Some records
────────
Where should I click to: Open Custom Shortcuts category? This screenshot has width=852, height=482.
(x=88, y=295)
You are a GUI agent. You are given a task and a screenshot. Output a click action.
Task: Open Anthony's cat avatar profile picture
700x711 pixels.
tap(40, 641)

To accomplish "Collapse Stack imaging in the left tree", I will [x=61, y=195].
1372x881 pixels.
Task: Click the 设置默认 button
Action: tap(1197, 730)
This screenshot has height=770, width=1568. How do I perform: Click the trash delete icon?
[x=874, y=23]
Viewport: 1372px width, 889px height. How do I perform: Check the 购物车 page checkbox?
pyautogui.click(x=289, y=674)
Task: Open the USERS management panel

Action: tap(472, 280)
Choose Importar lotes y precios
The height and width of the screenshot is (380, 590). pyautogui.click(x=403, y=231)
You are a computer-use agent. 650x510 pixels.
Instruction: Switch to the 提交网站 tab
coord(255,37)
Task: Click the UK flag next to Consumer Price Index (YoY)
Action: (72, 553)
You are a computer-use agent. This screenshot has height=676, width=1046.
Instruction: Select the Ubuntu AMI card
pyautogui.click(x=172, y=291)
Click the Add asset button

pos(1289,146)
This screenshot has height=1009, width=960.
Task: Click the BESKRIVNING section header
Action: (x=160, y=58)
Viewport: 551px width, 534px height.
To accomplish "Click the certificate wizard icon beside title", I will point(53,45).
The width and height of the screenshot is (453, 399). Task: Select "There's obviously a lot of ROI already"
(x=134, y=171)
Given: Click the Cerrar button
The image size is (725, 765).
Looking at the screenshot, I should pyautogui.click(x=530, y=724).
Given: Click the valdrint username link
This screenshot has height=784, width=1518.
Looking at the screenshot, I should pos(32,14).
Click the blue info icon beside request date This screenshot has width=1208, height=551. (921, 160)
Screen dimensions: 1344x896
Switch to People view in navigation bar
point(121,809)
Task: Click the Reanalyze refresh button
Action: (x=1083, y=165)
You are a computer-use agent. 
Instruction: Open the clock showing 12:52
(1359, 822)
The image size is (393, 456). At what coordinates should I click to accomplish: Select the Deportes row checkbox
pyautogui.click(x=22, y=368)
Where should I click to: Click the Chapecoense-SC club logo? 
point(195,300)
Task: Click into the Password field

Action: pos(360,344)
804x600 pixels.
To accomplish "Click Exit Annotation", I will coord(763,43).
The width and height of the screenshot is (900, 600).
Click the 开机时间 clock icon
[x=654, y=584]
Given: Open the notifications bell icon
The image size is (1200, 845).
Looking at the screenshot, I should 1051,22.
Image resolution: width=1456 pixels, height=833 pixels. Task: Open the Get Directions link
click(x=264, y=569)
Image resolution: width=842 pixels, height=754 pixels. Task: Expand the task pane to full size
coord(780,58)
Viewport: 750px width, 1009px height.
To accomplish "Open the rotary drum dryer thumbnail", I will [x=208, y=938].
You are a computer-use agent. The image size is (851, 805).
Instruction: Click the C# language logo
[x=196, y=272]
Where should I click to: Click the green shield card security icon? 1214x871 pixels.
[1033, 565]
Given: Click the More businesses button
────────
Do this:
Rewrite the data above, replacing "computer-use agent" with "desktop agent" and leaving everything else unchanged.

Final answer:
Where should I click to: Open Custom Shortcuts category? This screenshot has width=852, height=482.
(x=88, y=295)
You are a GUI agent. You are given a task and a screenshot. Output a click action.
Task: Open Anthony's cat avatar profile picture
700x711 pixels.
tap(40, 641)

To accomplish "Collapse Stack imaging in the left tree", I will [x=61, y=195].
1372x881 pixels.
Task: Click the 设置默认 button
Action: tap(1197, 730)
This screenshot has height=770, width=1568. How do I perform: Click the trash delete icon?
[x=874, y=23]
Viewport: 1372px width, 889px height. How do I perform: Check the 购物车 page checkbox?
pyautogui.click(x=289, y=674)
Task: Open the USERS management panel

Action: tap(472, 280)
Choose Importar lotes y precios
The height and width of the screenshot is (380, 590). pyautogui.click(x=403, y=231)
You are a desktop agent. 650x510 pixels.
Instruction: Switch to the 提交网站 tab
coord(255,37)
Task: Click the UK flag next to Consumer Price Index (YoY)
Action: (72, 553)
You are a desktop agent. This screenshot has height=676, width=1046.
Instruction: Select the Ubuntu AMI card
pyautogui.click(x=172, y=291)
Click the Add asset button

pos(1289,146)
This screenshot has height=1009, width=960.
Task: Click the BESKRIVNING section header
Action: (x=160, y=58)
Viewport: 551px width, 534px height.
To accomplish "Click the certificate wizard icon beside title", I will point(53,45).
The width and height of the screenshot is (453, 399). Task: Select "There's obviously a lot of ROI already"
(x=134, y=171)
Given: Click the Cerrar button
The image size is (725, 765).
Looking at the screenshot, I should pyautogui.click(x=530, y=724).
Given: Click the valdrint username link
This screenshot has height=784, width=1518.
Looking at the screenshot, I should pos(32,14).
Click the blue info icon beside request date This screenshot has width=1208, height=551. (921, 160)
Screen dimensions: 1344x896
Switch to People view in navigation bar
point(121,809)
Task: Click the Reanalyze refresh button
Action: (x=1083, y=165)
You are a desktop agent. 
Instruction: Open the clock showing 12:52
(1359, 822)
The image size is (393, 456). At what coordinates should I click to accomplish: Select the Deportes row checkbox
pyautogui.click(x=22, y=368)
Where should I click to: Click the Chapecoense-SC club logo? 
point(195,300)
Task: Click into the Password field

Action: pos(360,344)
804x600 pixels.
To accomplish "Click Exit Annotation", I will coord(763,43).
The width and height of the screenshot is (900, 600).
Click the 开机时间 clock icon
[x=654, y=584]
Given: Open the notifications bell icon
The image size is (1200, 845).
Looking at the screenshot, I should 1051,22.
Image resolution: width=1456 pixels, height=833 pixels. Task: Open the Get Directions link
click(x=264, y=569)
Image resolution: width=842 pixels, height=754 pixels. Task: Expand the task pane to full size
coord(780,58)
Viewport: 750px width, 1009px height.
To accomplish "Open the rotary drum dryer thumbnail", I will [x=208, y=938].
You are a desktop agent. The image size is (851, 805).
Instruction: Click the C# language logo
[x=196, y=272]
Where should I click to: Click the green shield card security icon? 1214x871 pixels.
[1033, 565]
Given: Click the More businesses button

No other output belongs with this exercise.